──────── EXCERPT TO READ

January 6, 2006
A number of years ago at a business conference, my eyes caught a rather humorous poster in one of the breakout rooms, featuring a group of single-file, Alaskan sled dogs tugging vigorously at the harness lines connecting them together. The caption read: "If you aren't the lead dog, the view is pretty much always the same."
Obviously, the poster was directed toward a room full of salesmen, all there to take their companies to the next level or to bury their nearest competitors in the dirt. And from the dog-eat-dog perspective of this world (pun intended), that was the real focus of the conference. It is also the focus of the super-competitive of this world who work to annihilate and dominate rather than to cooperate and produce a quality product or service.
Most of us never expected to see this type of worldliness become so blatant in God's church—aside from a few prominent exceptions who, using worldly ways, sought a coveted office—before the major organization housing the members of the church began to break up. Sadly, the physical church is continuing to splinter, and many Korah-like individuals have sprung up, striving for lead-dog status (see Numbers 16:1-50). In fact, the church's experience has paralleled what happened in the Wilderness: Those who were chosen to serve most prominently within Israel were those who were most culpable for this uprising, the tribe of Levi (verse 7; see also James 3:1).
What is probably the most compelling factor in this side-by-side comparison of present activities within the church and the world is how many have forgotten that God determines right leadership qualities versus wrong ones. Even though the ministry obviously plays a major role in this (as did Korah and the "leaders of the congregation"), this worldly mindset has influenced every single member of God's church. God is not blind to this.
How does God view all that is transpiring as group after group breaks even further apart? So many modern-day Korahs are professing their willingness to "stand in the gap" (Ezekiel 22:30), while forgetting the real implication of that verse as a prophetic warning and indictment of wicked leadership!
Perhaps it is better to ask: How many of us take our lead from God in what we do, who we follow, and what we believe, instead of following a man's version of Christian teaching and the work of the church? We see it all the time in this world, as thousands follow this or that evangelist, despite what God's Word says—and now we see it happening within the churches of God.
The example of Korah has often been used to indict people of certain attitudes and actions like rebelliousness, contentiousness, disrespect of authority, and similar evils. It is indeed a viable example of all of these. What happened to cause God to take such drastic measures?
The issue was mostly about power and wrongly desired roles. In accordance with God's original purposes, Moses and Aaron were in charge, and it eventually became a smoldering issue. Initially, it only affected a few, Korah, Dathan, and Abiram, but quickly involved others (Numbers 16:1-2). The charge first presented to Moses and Aaron dealt with unwarranted self-exaltation: "You take too much upon yourselves, for all the congregation is holy, every one of them, and the Lord is among them. Why then do you exalt yourselves above the congregation of the Lord?" (verse 3).

────────────────

(WRITTEN INSTRUCTION)
Can you extract, word for word, the part of the essay on Korah that opens with the words containing "Perhaps it is" and closes with "such drastic measures?"? The data has no connection to the essay on Korah.

──────── DATA SUPPLIED

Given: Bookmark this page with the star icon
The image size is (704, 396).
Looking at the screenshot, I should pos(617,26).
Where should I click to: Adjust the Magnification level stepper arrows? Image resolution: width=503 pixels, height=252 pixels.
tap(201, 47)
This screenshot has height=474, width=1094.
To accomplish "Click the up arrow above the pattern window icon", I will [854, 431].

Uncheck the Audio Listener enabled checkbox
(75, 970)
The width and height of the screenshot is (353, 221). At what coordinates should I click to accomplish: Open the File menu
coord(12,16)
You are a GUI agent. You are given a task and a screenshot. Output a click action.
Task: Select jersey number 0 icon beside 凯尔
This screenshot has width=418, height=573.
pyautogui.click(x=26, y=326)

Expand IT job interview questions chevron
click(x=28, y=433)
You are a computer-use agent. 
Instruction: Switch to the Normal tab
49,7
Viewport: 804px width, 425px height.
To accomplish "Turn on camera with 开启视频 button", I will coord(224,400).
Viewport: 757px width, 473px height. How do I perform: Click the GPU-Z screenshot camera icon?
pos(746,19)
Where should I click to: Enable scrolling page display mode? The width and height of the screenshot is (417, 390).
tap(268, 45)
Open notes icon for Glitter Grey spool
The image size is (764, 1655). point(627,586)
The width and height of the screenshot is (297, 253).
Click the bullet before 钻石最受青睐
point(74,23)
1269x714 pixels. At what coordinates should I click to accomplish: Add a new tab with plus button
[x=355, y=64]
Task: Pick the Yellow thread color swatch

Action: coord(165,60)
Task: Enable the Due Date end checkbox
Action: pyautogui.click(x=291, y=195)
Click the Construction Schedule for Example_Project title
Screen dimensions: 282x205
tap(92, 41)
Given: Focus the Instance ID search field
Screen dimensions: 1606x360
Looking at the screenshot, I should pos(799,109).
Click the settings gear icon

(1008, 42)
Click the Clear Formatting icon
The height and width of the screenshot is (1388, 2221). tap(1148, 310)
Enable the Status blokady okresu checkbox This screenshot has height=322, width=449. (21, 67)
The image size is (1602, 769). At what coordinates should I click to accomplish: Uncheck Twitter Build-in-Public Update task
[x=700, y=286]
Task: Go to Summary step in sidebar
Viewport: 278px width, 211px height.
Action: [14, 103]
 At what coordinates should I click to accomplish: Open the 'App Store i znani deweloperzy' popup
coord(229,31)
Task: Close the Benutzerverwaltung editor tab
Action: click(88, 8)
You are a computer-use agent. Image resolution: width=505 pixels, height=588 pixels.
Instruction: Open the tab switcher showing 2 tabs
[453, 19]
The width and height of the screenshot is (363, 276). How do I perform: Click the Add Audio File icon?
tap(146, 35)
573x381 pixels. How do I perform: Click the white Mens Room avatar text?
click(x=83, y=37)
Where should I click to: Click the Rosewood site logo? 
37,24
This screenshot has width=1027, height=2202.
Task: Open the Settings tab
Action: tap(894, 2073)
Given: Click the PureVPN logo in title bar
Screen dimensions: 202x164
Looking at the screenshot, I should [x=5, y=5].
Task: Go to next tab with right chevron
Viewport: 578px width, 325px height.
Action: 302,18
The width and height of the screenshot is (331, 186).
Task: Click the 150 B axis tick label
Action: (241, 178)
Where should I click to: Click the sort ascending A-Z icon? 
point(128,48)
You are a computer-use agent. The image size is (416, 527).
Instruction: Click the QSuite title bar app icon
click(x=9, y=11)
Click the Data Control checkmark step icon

────────────────

(ANSWER TO THIS TASK)
Perhaps it is better to ask: How many of us take our lead from God in what we do, who we follow, and what we believe, instead of following a man's version of Christian teaching and the work of the church? We see it all the time in this world, as thousands follow this or that evangelist, despite what God's Word says—and now we see it happening within the churches of God.
The example of Korah has often been used to indict people of certain attitudes and actions like rebelliousness, contentiousness, disrespect of authority, and similar evils. It is indeed a viable example of all of these. What happened to cause God to take such drastic measures?